I wrote up a quick example using d3, adding some jitter to the graph line gives it the hand-drawn look, plus used a font from the xkcd forums


Not a library, and not for graphing, but somewhat inspirational: http://hakim.se/experiments/html5/sketch/

It isn't in the same style as Xkcd graphs, but the OmniGraphSketcher program lets you hand draw graphs like that, without data.


> lets you hand draw graphs (...) without data

If this ever gets popular, I think we'll be in trouble.

Working as an animator, we found that a pretty good way to mimic wobbly lines like this was to use a 2d fractal as displacement map. Does anyone know of any algorithms for 2d displacement? Would be quite fun to port it javascript

Would love to see implementations of this for R or anything else that isn't Mathematica.

An online tool would be awesome.... :)

and Matplotlib.

I often find a need to have "mockup" graphs that actually are easy to produce from real data, packaging this up seems like a win for me.

One for the backburner list.

Would it be possible to do something like this in Wolfram Alpha? I'm not sure how complicated you can make the input there, but it's using the same Mathematica engine, so I imagine it's possible somehow...

In the works...

you might be able to find an image process that resembles the one used on the page


how about using gimp effects rather than a programmatic solutions. For example. Animation -> Rippling.


That's definitely an easy way to do it. it's got too much of a wave feeling to it, though. You can tell that it was applied globally.

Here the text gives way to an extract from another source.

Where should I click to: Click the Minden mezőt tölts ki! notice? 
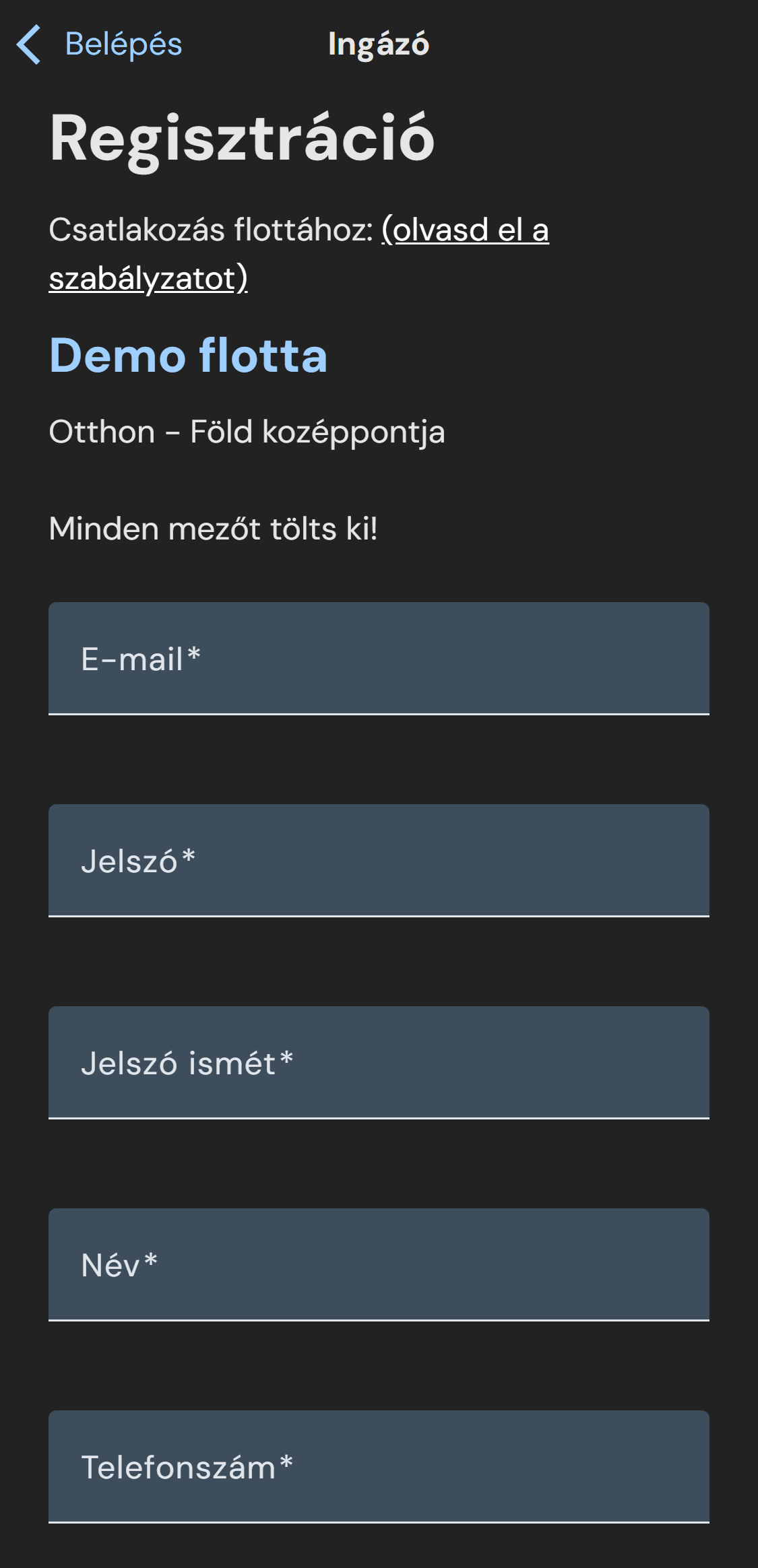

Just select and split off all the text to a new layer, then apply the distortion to the plot layer and not the text.

> Any tips on how one can create xkcd-style graphs? Where things look hand-drawn and imprecise.

Umm, draw them by hand? I don't want to seem to be stating the obvious, but ...


* Take some fine-point felt pens, draw the chart on paper, and scan it.

* Use a drawing program that has a freehand option, a mode where you can sketch using a mouse or other pointing device.

* Take an art course, fail the course, but succeed in getting the requisite materials.

I dream of the day we can do this in javascript... it'd be the coolest graphing library, in the world!

I'm not used to Mathematica and before I spend some time deciphering this: Are they distorting the whole image, or picking parts of it? It kinda looks like the former, which exaggerates some parts a bit, compared to xkcd.

The first solution (Chris) first defines a function that takes a pure function and makes it wiggle, then goes on to draw the graphic elements of the plot (axes, legend, the curve). This way everything is still a fully symbolic graphic object and can be exported as pdf.

The second solution (Simon wood) uses rasterzation and image processing to do the trick, thus losing vector data.

So.. What exactly does the author of xkcd use? Is it a secret or something?

I assume Randall draws them by hand. The humor / inventiveness of this question consists of trying to replicate the hand-drawn style using code.

He doesn't specifically talk about graphs, but he says his usual workflow is sketch in pencil, then draw, then scan and postprocess:


Your move, Mr. Munroe...


I like this idea, but the results have what I would say is "very low momentum" in them (not speaking with any kind of terminology here, just ad hoc) meaning that just as when you write L E T T E R S e..x..t..r..e...m...e...l...y... s--l---o---w---l---y you get much more wiggle in them, the two images on this page are very very wavy, as though the pen that drew them had no momentum.

isn't there a way to have lines be drawn by a hand that has inertia/momentum and is trying to follow the logical curve, but just wavers a certain percentage and correct as it goes along? This is what gets (in my opinion) the result we see. Someone drawing at a good pace by hand and correcting while he does so. not a "random deviation" around the logical path, whch is what these results seem to be more like.

Why do you put #creative on every comment?

only a few, as i explain in one of them. some of my other comments if they are extremely technical and analytical might instead contain a rational tag :)

Have you considered using two accounts instead?

Just a note that a lot of people find my tagging annoying. I will think of another solution.